What you have to do: Below is some data; print it all back exactly.
————————
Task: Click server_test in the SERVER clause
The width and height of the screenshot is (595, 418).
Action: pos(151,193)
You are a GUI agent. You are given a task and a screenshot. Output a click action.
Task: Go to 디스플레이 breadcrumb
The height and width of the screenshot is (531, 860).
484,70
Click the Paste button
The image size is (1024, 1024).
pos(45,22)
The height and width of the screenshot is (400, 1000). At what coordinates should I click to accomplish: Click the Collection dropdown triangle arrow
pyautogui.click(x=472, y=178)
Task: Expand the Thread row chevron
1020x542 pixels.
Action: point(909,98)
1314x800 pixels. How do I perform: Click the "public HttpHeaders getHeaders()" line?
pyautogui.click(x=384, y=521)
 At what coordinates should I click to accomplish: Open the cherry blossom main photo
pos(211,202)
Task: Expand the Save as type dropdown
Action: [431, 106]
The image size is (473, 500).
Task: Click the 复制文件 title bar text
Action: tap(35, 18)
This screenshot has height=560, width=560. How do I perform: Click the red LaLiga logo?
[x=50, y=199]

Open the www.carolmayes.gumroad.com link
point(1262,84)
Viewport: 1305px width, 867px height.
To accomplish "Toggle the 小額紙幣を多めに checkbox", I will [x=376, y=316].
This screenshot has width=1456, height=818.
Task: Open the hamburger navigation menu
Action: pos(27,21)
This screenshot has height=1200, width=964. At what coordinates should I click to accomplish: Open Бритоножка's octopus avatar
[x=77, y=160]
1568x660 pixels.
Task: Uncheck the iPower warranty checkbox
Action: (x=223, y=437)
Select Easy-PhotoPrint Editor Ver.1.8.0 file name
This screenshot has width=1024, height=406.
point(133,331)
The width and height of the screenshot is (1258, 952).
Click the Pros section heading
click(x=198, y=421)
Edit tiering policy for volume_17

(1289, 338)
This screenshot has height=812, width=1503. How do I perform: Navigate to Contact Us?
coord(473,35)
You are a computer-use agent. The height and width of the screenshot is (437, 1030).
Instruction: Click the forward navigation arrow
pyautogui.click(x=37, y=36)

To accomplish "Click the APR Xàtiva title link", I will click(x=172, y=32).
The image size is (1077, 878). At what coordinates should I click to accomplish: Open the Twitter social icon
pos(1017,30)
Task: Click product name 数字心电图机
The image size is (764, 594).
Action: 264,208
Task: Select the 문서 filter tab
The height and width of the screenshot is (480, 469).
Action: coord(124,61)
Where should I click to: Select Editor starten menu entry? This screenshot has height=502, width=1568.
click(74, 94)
————————
Answer:
Task: Click server_test in the SERVER clause
The width and height of the screenshot is (595, 418).
Action: pos(151,193)
You are a GUI agent. You are given a task and a screenshot. Output a click action.
Task: Go to 디스플레이 breadcrumb
The height and width of the screenshot is (531, 860).
484,70
Click the Paste button
The image size is (1024, 1024).
pos(45,22)
The height and width of the screenshot is (400, 1000). At what coordinates should I click to accomplish: Click the Collection dropdown triangle arrow
pyautogui.click(x=472, y=178)
Task: Expand the Thread row chevron
1020x542 pixels.
Action: point(909,98)
1314x800 pixels. How do I perform: Click the "public HttpHeaders getHeaders()" line?
pyautogui.click(x=384, y=521)
 At what coordinates should I click to accomplish: Open the cherry blossom main photo
pos(211,202)
Task: Expand the Save as type dropdown
Action: [431, 106]
The image size is (473, 500).
Task: Click the 复制文件 title bar text
Action: tap(35, 18)
This screenshot has height=560, width=560. How do I perform: Click the red LaLiga logo?
[x=50, y=199]

Open the www.carolmayes.gumroad.com link
point(1262,84)
Viewport: 1305px width, 867px height.
To accomplish "Toggle the 小額紙幣を多めに checkbox", I will [x=376, y=316].
This screenshot has width=1456, height=818.
Task: Open the hamburger navigation menu
Action: pos(27,21)
This screenshot has height=1200, width=964. At what coordinates should I click to accomplish: Open Бритоножка's octopus avatar
[x=77, y=160]
1568x660 pixels.
Task: Uncheck the iPower warranty checkbox
Action: (x=223, y=437)
Select Easy-PhotoPrint Editor Ver.1.8.0 file name
This screenshot has width=1024, height=406.
point(133,331)
The width and height of the screenshot is (1258, 952).
Click the Pros section heading
click(x=198, y=421)
Edit tiering policy for volume_17

(1289, 338)
This screenshot has height=812, width=1503. How do I perform: Navigate to Contact Us?
coord(473,35)
You are a computer-use agent. The height and width of the screenshot is (437, 1030).
Instruction: Click the forward navigation arrow
pyautogui.click(x=37, y=36)

To accomplish "Click the APR Xàtiva title link", I will click(x=172, y=32).
The image size is (1077, 878). At what coordinates should I click to accomplish: Open the Twitter social icon
pos(1017,30)
Task: Click product name 数字心电图机
The image size is (764, 594).
Action: 264,208
Task: Select the 문서 filter tab
The height and width of the screenshot is (480, 469).
Action: coord(124,61)
Where should I click to: Select Editor starten menu entry? This screenshot has height=502, width=1568.
click(74, 94)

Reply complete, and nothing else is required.